§ **Stored data**
* * *
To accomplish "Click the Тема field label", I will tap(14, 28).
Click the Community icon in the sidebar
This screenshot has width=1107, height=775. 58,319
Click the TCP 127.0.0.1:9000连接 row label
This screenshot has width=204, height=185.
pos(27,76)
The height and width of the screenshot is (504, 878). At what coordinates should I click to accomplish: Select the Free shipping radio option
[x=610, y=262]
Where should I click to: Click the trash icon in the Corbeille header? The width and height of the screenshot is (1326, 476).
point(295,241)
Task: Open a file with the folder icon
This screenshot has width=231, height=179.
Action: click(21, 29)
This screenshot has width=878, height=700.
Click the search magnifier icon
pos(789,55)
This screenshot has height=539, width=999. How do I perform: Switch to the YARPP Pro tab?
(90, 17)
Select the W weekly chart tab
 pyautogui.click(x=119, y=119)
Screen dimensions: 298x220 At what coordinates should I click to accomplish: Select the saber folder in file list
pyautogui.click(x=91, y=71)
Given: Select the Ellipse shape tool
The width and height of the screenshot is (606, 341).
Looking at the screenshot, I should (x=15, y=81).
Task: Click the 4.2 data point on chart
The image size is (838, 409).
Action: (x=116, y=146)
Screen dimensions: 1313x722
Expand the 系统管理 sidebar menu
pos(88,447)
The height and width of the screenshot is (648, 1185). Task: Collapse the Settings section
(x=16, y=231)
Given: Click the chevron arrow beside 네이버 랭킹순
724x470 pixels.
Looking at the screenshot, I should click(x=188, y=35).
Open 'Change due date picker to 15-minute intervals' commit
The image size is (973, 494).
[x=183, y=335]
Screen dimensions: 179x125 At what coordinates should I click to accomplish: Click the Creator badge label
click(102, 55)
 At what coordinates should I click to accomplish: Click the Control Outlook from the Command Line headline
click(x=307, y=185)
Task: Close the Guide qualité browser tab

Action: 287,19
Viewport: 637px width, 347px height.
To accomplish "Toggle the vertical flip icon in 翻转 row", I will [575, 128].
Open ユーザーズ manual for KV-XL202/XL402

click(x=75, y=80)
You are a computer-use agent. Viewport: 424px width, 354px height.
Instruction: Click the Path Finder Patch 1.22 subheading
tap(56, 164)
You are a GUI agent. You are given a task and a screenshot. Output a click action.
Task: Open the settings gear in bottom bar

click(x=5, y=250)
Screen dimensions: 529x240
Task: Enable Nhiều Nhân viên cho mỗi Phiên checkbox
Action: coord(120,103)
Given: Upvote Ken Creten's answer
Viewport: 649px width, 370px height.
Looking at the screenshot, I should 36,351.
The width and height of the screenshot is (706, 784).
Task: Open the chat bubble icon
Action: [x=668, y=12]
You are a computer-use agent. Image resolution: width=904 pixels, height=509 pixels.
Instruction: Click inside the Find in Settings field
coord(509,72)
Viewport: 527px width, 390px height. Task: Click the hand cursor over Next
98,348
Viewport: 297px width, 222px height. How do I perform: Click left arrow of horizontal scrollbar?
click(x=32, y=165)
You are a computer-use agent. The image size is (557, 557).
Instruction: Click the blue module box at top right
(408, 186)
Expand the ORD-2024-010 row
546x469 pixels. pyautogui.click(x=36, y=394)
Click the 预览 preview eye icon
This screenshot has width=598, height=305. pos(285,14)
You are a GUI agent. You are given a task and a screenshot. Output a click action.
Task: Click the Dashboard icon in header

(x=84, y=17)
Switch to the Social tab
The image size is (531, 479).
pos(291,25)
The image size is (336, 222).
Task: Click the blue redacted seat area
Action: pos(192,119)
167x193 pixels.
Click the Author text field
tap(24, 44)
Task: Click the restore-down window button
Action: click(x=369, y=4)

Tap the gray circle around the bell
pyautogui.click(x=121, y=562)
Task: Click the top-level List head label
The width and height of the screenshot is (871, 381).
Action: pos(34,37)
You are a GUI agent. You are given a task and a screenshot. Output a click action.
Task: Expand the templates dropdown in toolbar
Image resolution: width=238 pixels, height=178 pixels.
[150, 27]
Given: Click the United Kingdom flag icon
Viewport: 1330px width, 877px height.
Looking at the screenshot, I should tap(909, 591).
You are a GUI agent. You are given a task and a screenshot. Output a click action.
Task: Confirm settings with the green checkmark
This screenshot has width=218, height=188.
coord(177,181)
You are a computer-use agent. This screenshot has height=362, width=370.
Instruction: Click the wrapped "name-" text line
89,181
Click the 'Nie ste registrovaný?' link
* * *
§ **Description of the task**
Repeat the material in full. Nothing may differ.

§ **Result for this task**
To accomplish "Click the Тема field label", I will tap(14, 28).
Click the Community icon in the sidebar
This screenshot has width=1107, height=775. 58,319
Click the TCP 127.0.0.1:9000连接 row label
This screenshot has width=204, height=185.
pos(27,76)
The height and width of the screenshot is (504, 878). At what coordinates should I click to accomplish: Select the Free shipping radio option
[x=610, y=262]
Where should I click to: Click the trash icon in the Corbeille header? The width and height of the screenshot is (1326, 476).
point(295,241)
Task: Open a file with the folder icon
This screenshot has width=231, height=179.
Action: click(21, 29)
This screenshot has width=878, height=700.
Click the search magnifier icon
pos(789,55)
This screenshot has height=539, width=999. How do I perform: Switch to the YARPP Pro tab?
(90, 17)
Select the W weekly chart tab
 pyautogui.click(x=119, y=119)
Screen dimensions: 298x220 At what coordinates should I click to accomplish: Select the saber folder in file list
pyautogui.click(x=91, y=71)
Given: Select the Ellipse shape tool
The width and height of the screenshot is (606, 341).
Looking at the screenshot, I should (x=15, y=81).
Task: Click the 4.2 data point on chart
The image size is (838, 409).
Action: (x=116, y=146)
Screen dimensions: 1313x722
Expand the 系统管理 sidebar menu
pos(88,447)
The height and width of the screenshot is (648, 1185). Task: Collapse the Settings section
(x=16, y=231)
Given: Click the chevron arrow beside 네이버 랭킹순
724x470 pixels.
Looking at the screenshot, I should click(x=188, y=35).
Open 'Change due date picker to 15-minute intervals' commit
The image size is (973, 494).
[x=183, y=335]
Screen dimensions: 179x125 At what coordinates should I click to accomplish: Click the Creator badge label
click(102, 55)
 At what coordinates should I click to accomplish: Click the Control Outlook from the Command Line headline
click(x=307, y=185)
Task: Close the Guide qualité browser tab

Action: 287,19
Viewport: 637px width, 347px height.
To accomplish "Toggle the vertical flip icon in 翻转 row", I will [575, 128].
Open ユーザーズ manual for KV-XL202/XL402

click(x=75, y=80)
You are a computer-use agent. Viewport: 424px width, 354px height.
Instruction: Click the Path Finder Patch 1.22 subheading
tap(56, 164)
You are a GUI agent. You are given a task and a screenshot. Output a click action.
Task: Open the settings gear in bottom bar

click(x=5, y=250)
Screen dimensions: 529x240
Task: Enable Nhiều Nhân viên cho mỗi Phiên checkbox
Action: coord(120,103)
Given: Upvote Ken Creten's answer
Viewport: 649px width, 370px height.
Looking at the screenshot, I should 36,351.
The width and height of the screenshot is (706, 784).
Task: Open the chat bubble icon
Action: [x=668, y=12]
You are a computer-use agent. Image resolution: width=904 pixels, height=509 pixels.
Instruction: Click inside the Find in Settings field
coord(509,72)
Viewport: 527px width, 390px height. Task: Click the hand cursor over Next
98,348
Viewport: 297px width, 222px height. How do I perform: Click left arrow of horizontal scrollbar?
click(x=32, y=165)
You are a computer-use agent. The image size is (557, 557).
Instruction: Click the blue module box at top right
(408, 186)
Expand the ORD-2024-010 row
546x469 pixels. pyautogui.click(x=36, y=394)
Click the 预览 preview eye icon
This screenshot has width=598, height=305. pos(285,14)
You are a GUI agent. You are given a task and a screenshot. Output a click action.
Task: Click the Dashboard icon in header

(x=84, y=17)
Switch to the Social tab
The image size is (531, 479).
pos(291,25)
The image size is (336, 222).
Task: Click the blue redacted seat area
Action: pos(192,119)
167x193 pixels.
Click the Author text field
tap(24, 44)
Task: Click the restore-down window button
Action: click(x=369, y=4)

Tap the gray circle around the bell
pyautogui.click(x=121, y=562)
Task: Click the top-level List head label
The width and height of the screenshot is (871, 381).
Action: pos(34,37)
You are a GUI agent. You are given a task and a screenshot. Output a click action.
Task: Expand the templates dropdown in toolbar
Image resolution: width=238 pixels, height=178 pixels.
[150, 27]
Given: Click the United Kingdom flag icon
Viewport: 1330px width, 877px height.
Looking at the screenshot, I should tap(909, 591).
You are a GUI agent. You are given a task and a screenshot. Output a click action.
Task: Confirm settings with the green checkmark
This screenshot has width=218, height=188.
coord(177,181)
You are a computer-use agent. This screenshot has height=362, width=370.
Instruction: Click the wrapped "name-" text line
89,181
Click the 'Nie ste registrovaný?' link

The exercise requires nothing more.